For two years, Israeli leaders spoke with confidence about “the day after the war.” They promised accountability, national repair, and a serious effort to rebuild public trust. Government ministries drafted plans, committees met, and commentators outlined ambitious frameworks for renewal.
Yet now that Israel is supposedly entering this long-discussed phase, much of the conversation has been misplaced. Rather than shaping a different future, the political system appears to be reverting to the conditions that prevailed on October 6.
To start, this is not the “after.”
Three hostages remain in Gaza as bodies whose deaths have been confirmed but whose remains have not been returned. Their families are not living in a postwar reality. They are waiting for the most basic function of state responsibility: bringing its citizens home for burial. It is difficult to speak credibly about a “day after” when a terrorist organization still holds the bodies of Israeli civilians.
Meanwhile, events in the North underscore that the conflict is ongoing. The IDF has acknowledged recent strikes on Hezbollah targets deep in Lebanon, even as northern communities remain vulnerable to rocket fire, infiltration attempts, and a general atmosphere of instability. Officials may describe this period as transitional, but on the ground, it continues to resemble active conflict.
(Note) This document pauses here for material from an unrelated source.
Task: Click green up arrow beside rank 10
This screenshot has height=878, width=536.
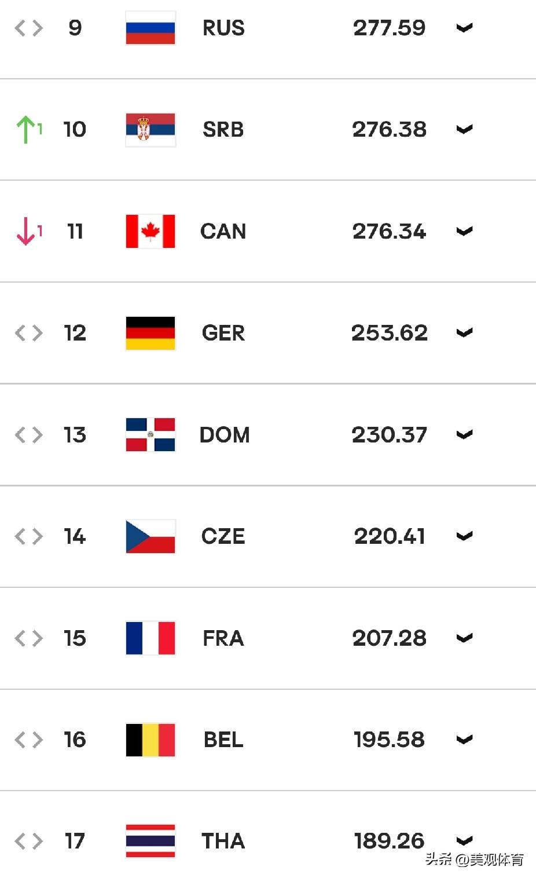Action: click(x=25, y=129)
Security will remain a dominant concern for the foreseeable future, but it was never the full extent of what Israel needed to confront. The real “day after” agenda involves the essential, less visible components of national resilience: mental-health care, long-term rehabilitation, support for displaced families, and a realistic plan for communities in the North and South. It also requires addressing the deep internal divisions that weakened public cohesion even before the war.
Troubling domestic situation
On these domestic fronts, the situation is troubling.
Recent figures presented to state bodies point to a severe mental-health burden, with tens of thousands formally identified as suffering war-related psychological wounds. Many more are seeking treatment in an already overstretched public system. Knesset committees have heard testimony about untenable caseloads in rehabilitation services, with individual staff members responsible for hundreds of trauma patients. The state comptroller has warned of a mental-health infrastructure that is fragmented, underprepared, and unevenly distributed – especially outside the center, where needs are acute.
Border-area residents face similar uncertainty. Many remain displaced, and those who have returned home often encounter communities that are damaged, understaffed, and economically weakened. Despite government statements regarding “resilience,” thousands of families continue to live in temporary housing, cope with interrupted schooling, and navigate the uncertainty of when – or whether – normal life will resume. Reconstruction plans remain largely theoretical, their implementation slowed by disagreements over budgets and policy priorities.
Politically, the contrast between rhetoric and action is stark. Instead of confronting the structural issues exposed by October 7, the government, as well as the coalition, has slipped back into pre-war habits: coalition bargaining, sector-specific demands, and delays on essential legislation. Economic planning for frontline communities is inconsistent, and proposals for targeted tax relief are tied up in political negotiations rather than grounded in long-term strategy. Even the significant effort invested in expanding tax credits for reservists – important on its own terms – highlights the absence of parallel attention to civilian recovery.
The result is a political environment that mirrors the one that existed before the war: the same disputes, the same competing interests, and the same reluctance to engage with the deeper social and psychological challenges confronting the country.
The “day after” cannot be reduced to a slogan or a talking point. It reflects the daily lives of families still waiting to bury their loved ones, communities living under continued threat, and tens of thousands of Israelis managing the psychological toll of the past two years.
Israel needs to invest heavily in its citizens. Whether it is children who suffer from post-traumatic stress disorder, or adults who have lost their businesses. Israel needs to rebuild itself, post-October 7, 2023, post-war.
If Israel continues to treat the “day after” as secondary rather than central to its national agenda, it risks emerging from this war with the same vulnerabilities that defined it on October 6 – only now, with additional layers of trauma and division.